É o que mostra, por exemplo, uma pesquisa coordenada pela Fundação Getulio Vargas (FGV) ao fazer um raio-x de todas as experiências e soluções em relação ao uso das novas tecnologias na Justiça. Divulgada em março deste ano, a pesquisa intitulada de “Tecnologias Aplicadas à Gestão de Conflitos no Poder Judiciário com ênfase no uso da inteligência artificial” mapeou o uso de IA nos tribunais brasileiros entre fevereiro e agosto de 2020.
Por sua vez, o estudo revelou que o judiciário até então contava com 64 projetos de IA em funcionamento ou em processo de implantação, em 47 tribunais do país, além da Plataforma Sinapses do CNJ. Esses números revelam que metade dos tribunais têm um projeto de inteligência artificial implantado ou em implantação.
O Relatório de Inteligência Artificial é considerado uma das mais completas pesquisas já realizadas sobre o tema e teve também como objetivo ser um dos dispositivos de promoção da meta referente a Agenda 2030 para o Desenvolvimento Sustentável que o judiciário brasileiro tem se proposto a cumprir.

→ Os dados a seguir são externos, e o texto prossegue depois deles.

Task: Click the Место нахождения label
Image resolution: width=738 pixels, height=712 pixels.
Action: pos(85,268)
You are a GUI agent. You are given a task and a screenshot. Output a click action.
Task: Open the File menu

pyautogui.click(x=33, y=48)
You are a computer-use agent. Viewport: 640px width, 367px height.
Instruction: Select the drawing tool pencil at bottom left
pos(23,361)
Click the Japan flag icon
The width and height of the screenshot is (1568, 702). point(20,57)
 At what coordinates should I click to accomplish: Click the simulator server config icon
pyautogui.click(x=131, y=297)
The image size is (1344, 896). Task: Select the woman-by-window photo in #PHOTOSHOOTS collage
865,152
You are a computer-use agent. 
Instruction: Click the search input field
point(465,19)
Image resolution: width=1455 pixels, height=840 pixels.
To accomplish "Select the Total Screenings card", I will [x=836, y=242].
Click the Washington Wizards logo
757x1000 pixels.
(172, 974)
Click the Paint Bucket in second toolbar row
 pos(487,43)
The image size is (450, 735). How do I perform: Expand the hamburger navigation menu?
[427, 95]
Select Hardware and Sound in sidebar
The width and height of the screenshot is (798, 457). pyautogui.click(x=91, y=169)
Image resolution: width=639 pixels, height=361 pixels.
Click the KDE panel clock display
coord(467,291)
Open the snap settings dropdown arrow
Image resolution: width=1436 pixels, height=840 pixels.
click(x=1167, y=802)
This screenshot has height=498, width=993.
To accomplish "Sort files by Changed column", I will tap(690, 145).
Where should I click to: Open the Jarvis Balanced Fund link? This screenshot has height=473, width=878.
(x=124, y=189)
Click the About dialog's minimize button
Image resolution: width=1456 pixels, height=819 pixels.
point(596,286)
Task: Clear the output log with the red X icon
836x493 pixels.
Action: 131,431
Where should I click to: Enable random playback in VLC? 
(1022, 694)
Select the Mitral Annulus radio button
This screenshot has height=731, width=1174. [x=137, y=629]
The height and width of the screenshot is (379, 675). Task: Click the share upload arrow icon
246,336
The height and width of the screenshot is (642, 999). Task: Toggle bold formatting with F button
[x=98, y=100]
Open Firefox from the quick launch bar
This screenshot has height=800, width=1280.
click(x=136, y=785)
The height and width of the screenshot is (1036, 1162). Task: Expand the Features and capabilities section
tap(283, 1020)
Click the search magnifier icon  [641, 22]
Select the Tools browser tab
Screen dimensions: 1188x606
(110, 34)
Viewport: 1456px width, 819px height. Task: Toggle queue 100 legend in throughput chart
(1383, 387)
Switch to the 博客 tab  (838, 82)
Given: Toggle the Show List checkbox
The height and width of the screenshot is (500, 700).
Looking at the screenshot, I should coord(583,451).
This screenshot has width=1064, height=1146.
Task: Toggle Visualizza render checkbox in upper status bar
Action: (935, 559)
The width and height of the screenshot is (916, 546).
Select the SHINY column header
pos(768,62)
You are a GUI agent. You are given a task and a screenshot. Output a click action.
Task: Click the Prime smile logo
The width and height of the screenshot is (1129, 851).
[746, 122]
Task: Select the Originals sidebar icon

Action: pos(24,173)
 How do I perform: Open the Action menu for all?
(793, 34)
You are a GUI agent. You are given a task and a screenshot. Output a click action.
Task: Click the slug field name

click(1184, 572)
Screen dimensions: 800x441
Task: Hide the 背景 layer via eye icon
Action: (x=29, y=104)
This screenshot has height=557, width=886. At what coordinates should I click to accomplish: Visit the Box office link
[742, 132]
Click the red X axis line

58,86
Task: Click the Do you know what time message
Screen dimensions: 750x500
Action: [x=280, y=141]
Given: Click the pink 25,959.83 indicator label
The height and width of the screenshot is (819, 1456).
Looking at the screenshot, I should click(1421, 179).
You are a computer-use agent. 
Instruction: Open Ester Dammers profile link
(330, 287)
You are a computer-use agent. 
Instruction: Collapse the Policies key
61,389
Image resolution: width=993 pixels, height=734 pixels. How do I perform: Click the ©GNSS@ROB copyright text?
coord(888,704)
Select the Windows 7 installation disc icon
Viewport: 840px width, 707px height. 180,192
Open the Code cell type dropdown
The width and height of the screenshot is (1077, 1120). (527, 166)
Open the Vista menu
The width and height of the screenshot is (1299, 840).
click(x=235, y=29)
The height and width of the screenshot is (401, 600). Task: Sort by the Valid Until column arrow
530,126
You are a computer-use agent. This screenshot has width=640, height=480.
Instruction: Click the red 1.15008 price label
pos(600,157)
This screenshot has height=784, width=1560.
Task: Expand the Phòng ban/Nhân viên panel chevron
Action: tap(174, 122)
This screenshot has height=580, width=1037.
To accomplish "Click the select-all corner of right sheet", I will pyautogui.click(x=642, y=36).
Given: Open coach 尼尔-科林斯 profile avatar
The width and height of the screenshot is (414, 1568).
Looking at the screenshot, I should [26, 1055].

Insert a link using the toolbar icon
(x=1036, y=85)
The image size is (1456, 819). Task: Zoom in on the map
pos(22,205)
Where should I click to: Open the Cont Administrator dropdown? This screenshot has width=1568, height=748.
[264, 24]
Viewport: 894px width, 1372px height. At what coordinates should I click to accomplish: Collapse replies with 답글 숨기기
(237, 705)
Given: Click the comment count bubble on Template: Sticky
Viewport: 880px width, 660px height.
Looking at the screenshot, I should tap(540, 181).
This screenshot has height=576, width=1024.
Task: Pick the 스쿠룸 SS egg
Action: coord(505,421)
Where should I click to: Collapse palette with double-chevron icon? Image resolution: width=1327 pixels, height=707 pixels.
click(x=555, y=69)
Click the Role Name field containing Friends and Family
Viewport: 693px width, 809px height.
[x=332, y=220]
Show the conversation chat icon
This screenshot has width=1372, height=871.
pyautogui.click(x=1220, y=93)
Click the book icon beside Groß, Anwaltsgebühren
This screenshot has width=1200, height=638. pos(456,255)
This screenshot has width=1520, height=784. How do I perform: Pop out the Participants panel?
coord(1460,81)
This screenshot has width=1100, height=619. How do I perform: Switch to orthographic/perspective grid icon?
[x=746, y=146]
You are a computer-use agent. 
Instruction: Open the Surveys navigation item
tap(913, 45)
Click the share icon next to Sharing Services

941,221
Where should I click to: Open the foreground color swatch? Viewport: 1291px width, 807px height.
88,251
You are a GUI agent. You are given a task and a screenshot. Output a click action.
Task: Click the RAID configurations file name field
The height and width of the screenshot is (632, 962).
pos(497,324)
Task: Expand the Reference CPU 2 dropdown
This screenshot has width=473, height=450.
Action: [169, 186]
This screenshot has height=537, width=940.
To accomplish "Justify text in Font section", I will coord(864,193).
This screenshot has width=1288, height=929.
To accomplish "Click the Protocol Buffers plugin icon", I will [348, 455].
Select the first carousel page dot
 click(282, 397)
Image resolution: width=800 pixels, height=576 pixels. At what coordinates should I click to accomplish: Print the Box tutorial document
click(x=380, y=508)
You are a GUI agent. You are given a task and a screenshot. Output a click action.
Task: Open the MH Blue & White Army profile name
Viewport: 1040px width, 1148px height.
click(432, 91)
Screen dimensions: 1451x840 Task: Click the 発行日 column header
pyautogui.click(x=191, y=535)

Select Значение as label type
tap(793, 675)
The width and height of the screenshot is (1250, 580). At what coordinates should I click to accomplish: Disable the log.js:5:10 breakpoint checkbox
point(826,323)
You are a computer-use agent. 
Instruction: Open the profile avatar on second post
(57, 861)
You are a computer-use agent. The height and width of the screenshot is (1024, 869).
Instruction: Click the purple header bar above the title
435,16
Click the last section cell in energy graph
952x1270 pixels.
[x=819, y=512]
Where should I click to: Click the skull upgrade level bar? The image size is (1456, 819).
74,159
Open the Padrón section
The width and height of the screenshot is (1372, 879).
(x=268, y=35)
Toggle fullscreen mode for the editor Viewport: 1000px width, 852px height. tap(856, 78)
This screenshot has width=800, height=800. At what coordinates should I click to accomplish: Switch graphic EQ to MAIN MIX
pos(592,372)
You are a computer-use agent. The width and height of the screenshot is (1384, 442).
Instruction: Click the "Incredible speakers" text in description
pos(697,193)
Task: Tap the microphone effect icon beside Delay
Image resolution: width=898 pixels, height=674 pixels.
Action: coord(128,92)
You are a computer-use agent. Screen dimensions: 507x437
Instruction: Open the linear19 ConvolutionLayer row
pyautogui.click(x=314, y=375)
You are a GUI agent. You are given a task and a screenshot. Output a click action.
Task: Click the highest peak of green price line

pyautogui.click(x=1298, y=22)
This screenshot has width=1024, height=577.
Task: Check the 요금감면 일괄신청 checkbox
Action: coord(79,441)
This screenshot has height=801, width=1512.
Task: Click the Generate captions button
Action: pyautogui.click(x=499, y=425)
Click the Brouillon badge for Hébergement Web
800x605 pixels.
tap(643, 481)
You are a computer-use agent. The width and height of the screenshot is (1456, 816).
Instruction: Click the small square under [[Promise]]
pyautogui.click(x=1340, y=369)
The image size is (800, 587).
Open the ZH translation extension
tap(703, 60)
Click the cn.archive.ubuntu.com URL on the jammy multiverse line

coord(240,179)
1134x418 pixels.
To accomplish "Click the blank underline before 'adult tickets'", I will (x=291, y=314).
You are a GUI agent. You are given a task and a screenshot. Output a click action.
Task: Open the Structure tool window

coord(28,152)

Neste sentido, o Conselho Nacional de Justiça tem orientado a justiça nesta transformação digital. A própria pesquisa da FGV aponta que parte deste desenvolvimento de IA deve-se aos atos normativos editados pelo CNJ, como:
- Resolução CNJ nº 335, que estabelece a política pública para governança e gestão do processo judicial eletrônico;
- Resolução nº 345, que dispõe sobre o Juízo 100% Digital;
- Resolução CNJ nº 358, que regulamenta a criação de soluções tecnológicas para a resolução de conflitos por meio da conciliação e mediação;
- Portaria CNJ nº 242, que institui o Comitê de Segurança Cibernética do Judiciário.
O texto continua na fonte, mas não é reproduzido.